Before you begin any community outreach, plan to use the local news to reach the most people for your effort. When you appear in the press you are getting the project in front of people that may not ever have considered skateboarding at all. When the local news covers the story, it can amplify that message to reach a broader audience and that audience may include your biggest potential donors and supporters.
Every community has a local paper, and larger cities will have several. Most towns havea local newspaper and a smaller community publication. Larger cities will have television and radio news, newspapers, community magazines, and special-interest periodicals that focus on the arts, music, and so on. It’s in your group’s best interest to have contacts with every paper that distributes in your area.
Contacting your newspapers is easy through their websites, but you may not get much interest at first. Don’t be discouraged; just keep at it whenever your group is doing something that seems newsworthy or of interest to the general public.
Give your journalists plenty of advance notice of your event. Don’t wait for the day before the event to let them know about it. If you are hoping to increase attendance at an upcoming meeting or event, several weeks is good notice, then follow up with a reminder one week before, and again a day or two before. These are events that you need to promote in order for them to be successful. For events where you only hope for news coverage (for example, an event that isn’t a public attraction), a week’s notice should suffice.
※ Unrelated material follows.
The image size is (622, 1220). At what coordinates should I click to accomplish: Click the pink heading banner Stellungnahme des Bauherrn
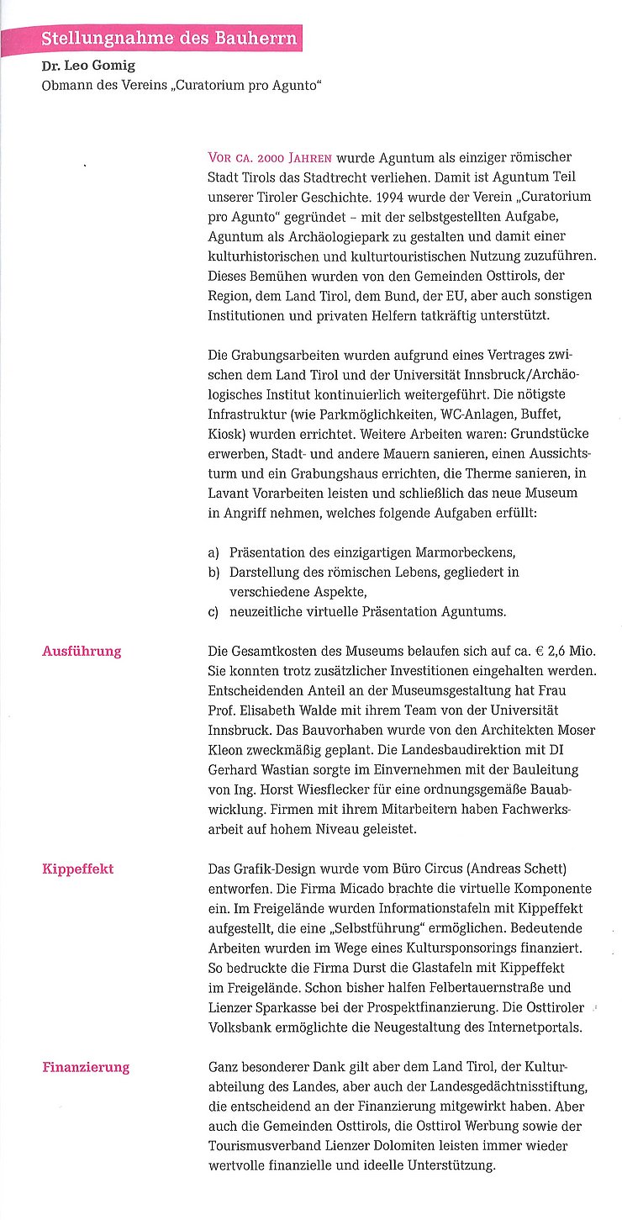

Examples of advance notice (2 weeks or more):
- Skate jams and contests
- Movie premiers, music events, and fundraising events
- Meeting notices on critical topics, such as public input meetings concerning the skatepark
Examples of short notice (1 week or less):
- Presentations to community groups
- Core group or Skatepark Advisory Committee meetings
- Core group volunteer participation in other community group events
Remember: The news loves stories about scruffy youth engaging in “adult” processes and events. As corny as this may seem, you can use this to your project’s advantage by reinforcing the idea that the kids are working hard for this park in spite of the odds. (Everyone loves an underdog!) Bring your skateboards, wear your organization’s t-shirts (if you’ve made some), hand out stickers and flyers, and have fun.
Tip: When shooting photos of your group at work during awareness events, or just for your personal records, set your camera to a high resolution. Print publications need higher resolution images than online publications do. Knowing this in advance will allow you to provide print publications with support images that they can actually use and make more of your images usable across many platforms.